O presidente da Câmara Municipal de Oeiras, Isaltino Morais, criticou a autarquia da Amadora por permitir que urbanizações se aproximem e, em alguns casos, avancem para território de Oeiras na zona da Serra de Carnaxide.
A denúncia foi feita nas redes sociais pelo autarca, que acusou o município vizinho de não respeitar os limites administrativos e de permitir intervenções urbanísticas que ameaçam áreas naturais que Oeiras pretende preservar, relata o jornal ‘Observador’.
Num vídeo publicado no ‘Instagram’ na passada sexta-feira, Isaltino Morais surge junto a uma urbanização construída até ao limite entre os dois concelhos. O autarca afirma que existem “portões clandestinos” abertos a partir de logradouros de habitações na Amadora que permitem acesso direto ao território de Oeiras, alegadamente para usufruir da Serra de Carnaxide.

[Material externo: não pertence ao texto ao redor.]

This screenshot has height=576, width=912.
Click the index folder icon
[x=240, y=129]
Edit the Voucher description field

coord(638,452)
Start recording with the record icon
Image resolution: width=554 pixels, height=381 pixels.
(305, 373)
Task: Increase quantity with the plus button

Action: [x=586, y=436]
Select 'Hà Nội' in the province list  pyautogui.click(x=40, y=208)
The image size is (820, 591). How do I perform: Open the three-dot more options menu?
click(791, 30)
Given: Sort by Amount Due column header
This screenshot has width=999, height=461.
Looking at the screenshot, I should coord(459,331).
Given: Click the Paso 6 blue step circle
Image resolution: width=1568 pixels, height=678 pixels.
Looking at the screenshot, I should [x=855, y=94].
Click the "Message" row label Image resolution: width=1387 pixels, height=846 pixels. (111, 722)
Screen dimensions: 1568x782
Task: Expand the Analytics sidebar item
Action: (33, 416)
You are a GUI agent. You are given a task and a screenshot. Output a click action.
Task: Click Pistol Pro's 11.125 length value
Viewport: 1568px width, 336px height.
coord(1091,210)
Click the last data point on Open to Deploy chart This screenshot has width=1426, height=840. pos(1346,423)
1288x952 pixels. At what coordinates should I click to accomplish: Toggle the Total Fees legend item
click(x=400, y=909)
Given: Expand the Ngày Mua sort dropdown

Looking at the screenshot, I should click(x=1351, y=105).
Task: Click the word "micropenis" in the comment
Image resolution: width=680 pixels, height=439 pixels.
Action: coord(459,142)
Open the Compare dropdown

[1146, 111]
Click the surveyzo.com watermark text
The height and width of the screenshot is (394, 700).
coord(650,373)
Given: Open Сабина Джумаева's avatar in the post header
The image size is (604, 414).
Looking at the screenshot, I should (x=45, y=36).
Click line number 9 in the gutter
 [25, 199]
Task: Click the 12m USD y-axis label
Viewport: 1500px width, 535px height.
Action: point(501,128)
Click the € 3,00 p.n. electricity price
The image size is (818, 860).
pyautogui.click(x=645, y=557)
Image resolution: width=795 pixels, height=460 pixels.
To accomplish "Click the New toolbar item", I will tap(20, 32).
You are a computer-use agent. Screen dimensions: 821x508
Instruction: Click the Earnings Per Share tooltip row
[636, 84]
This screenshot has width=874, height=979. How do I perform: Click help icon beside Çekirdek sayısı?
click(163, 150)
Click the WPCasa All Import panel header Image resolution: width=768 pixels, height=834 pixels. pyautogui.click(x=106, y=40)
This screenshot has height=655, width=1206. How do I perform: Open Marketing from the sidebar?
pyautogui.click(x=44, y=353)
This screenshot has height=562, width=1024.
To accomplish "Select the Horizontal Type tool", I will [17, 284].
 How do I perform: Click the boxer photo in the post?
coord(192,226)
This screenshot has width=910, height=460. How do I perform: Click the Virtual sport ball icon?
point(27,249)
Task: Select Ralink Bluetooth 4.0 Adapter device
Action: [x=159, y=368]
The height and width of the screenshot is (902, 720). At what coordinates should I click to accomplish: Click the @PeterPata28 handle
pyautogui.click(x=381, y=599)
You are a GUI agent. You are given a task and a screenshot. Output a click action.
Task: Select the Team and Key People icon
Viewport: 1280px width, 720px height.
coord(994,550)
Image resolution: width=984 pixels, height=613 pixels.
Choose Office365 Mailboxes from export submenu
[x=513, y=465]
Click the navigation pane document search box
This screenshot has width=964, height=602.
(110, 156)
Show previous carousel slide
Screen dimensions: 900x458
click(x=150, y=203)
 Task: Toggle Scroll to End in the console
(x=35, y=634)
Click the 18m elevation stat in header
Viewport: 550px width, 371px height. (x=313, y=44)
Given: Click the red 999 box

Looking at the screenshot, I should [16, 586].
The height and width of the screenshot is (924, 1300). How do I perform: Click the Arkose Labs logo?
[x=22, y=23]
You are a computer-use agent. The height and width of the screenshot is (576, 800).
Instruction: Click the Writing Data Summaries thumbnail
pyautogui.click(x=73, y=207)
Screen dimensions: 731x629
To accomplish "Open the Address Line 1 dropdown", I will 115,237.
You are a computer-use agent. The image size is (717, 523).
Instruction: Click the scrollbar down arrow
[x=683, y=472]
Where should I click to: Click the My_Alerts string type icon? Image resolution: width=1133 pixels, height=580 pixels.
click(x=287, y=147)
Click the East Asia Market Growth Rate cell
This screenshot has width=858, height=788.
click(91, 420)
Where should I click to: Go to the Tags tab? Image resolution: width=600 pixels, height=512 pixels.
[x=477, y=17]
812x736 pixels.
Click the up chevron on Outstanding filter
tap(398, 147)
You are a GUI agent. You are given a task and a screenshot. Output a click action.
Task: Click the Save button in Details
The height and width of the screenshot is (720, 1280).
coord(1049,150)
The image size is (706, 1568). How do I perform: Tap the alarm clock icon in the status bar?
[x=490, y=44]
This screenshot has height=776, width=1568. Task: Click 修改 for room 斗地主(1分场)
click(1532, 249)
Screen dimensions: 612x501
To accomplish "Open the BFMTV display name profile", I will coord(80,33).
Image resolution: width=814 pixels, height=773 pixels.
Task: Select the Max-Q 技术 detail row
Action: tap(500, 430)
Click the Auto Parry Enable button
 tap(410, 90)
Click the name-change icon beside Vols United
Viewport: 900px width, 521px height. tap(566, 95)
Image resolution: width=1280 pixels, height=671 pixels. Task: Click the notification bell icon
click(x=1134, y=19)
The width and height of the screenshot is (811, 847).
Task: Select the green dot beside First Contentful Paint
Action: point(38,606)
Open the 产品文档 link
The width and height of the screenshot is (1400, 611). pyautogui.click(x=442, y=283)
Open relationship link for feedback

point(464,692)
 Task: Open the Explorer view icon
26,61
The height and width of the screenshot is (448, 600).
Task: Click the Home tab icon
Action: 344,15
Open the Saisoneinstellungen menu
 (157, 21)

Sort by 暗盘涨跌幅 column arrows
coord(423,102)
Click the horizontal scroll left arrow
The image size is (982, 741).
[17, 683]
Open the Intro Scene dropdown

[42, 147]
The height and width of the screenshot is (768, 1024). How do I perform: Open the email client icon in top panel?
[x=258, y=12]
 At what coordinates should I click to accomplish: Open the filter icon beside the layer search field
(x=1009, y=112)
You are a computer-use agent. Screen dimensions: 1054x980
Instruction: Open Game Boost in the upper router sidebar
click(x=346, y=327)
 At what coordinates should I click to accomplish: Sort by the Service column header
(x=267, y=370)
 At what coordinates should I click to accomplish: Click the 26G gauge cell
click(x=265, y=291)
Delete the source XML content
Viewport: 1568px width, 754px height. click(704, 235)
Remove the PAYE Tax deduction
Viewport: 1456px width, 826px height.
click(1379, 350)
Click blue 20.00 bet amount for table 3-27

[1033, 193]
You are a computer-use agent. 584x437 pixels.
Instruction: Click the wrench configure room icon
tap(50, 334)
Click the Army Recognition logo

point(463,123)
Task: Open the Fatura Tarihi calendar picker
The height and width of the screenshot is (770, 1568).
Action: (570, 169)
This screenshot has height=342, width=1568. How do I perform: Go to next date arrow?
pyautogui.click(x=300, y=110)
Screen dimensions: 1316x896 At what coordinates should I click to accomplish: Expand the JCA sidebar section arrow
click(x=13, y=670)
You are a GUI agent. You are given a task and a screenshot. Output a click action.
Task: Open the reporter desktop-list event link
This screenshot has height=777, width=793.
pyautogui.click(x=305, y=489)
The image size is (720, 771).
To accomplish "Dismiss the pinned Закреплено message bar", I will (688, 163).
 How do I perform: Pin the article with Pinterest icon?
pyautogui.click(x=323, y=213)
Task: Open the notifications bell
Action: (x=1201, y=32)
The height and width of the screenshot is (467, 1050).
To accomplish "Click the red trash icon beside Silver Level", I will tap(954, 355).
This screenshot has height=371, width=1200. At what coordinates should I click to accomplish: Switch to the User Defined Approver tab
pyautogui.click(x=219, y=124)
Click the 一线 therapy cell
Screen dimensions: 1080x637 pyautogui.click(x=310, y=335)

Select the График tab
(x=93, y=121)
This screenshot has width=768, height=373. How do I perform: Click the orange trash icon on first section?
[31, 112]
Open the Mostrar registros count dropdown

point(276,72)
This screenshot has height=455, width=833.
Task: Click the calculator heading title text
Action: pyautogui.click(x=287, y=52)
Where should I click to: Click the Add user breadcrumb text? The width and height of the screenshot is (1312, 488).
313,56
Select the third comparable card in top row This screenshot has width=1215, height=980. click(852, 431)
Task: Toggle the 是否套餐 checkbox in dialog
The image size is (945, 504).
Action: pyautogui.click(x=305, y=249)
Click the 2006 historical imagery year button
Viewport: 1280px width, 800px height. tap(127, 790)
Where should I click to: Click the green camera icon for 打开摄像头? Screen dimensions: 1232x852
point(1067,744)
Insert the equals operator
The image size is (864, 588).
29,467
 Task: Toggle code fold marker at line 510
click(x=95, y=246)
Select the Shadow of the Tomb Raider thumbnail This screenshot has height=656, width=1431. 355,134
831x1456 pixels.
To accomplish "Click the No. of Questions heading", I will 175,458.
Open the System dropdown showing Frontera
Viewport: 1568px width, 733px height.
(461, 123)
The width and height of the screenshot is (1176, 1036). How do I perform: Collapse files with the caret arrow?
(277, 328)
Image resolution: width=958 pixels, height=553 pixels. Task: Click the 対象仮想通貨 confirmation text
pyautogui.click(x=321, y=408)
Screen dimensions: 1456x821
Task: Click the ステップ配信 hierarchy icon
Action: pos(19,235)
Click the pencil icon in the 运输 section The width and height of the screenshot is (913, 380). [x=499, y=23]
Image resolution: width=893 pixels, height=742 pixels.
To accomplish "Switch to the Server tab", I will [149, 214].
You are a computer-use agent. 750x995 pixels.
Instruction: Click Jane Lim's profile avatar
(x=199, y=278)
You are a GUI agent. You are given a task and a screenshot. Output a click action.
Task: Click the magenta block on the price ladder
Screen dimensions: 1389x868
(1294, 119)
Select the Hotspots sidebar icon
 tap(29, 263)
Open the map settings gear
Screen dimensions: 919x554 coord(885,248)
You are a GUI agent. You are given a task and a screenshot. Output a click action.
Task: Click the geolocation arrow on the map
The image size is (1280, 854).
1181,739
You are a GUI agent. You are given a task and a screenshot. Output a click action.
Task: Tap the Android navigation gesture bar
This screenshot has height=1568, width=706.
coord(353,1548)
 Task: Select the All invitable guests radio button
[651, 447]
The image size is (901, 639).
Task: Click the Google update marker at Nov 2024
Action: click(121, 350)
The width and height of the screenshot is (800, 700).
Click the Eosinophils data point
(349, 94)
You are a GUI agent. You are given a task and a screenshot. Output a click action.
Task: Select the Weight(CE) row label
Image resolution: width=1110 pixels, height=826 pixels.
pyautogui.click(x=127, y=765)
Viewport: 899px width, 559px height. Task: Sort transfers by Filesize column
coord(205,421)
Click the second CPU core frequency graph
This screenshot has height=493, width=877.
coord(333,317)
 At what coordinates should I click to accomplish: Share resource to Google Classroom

Segundo o autarca, esses acessos estariam a provocar danos na zona natural localizada no lado de Oeiras. “Ao longo do tempo alertámos por diversas vezes a Câmara da Amadora para esta situação, mas até ao momento não obtivemos qualquer resposta”, escreveu Isaltino Morais na mensagem que acompanha o vídeo, acrescentando que a autarquia não pode permitir que a situação continue.
No mesmo vídeo, o presidente da Câmara de Oeiras refere ainda que existem casos em que a construção terá ultrapassado os limites administrativos e avançado para território do concelho que lidera. Para Isaltino Morais, a diferença entre os dois lados da serra é evidente. “Há quem fale muito na proteção do ambiente e, neste caso concreto da Serra de Carnaxide, basta olhar em volta para perceber a diferença. Do lado da Amadora vê-se sobretudo construção; do lado de Oeiras, a serra mantém-se preservada e em estado natural”, afirmou.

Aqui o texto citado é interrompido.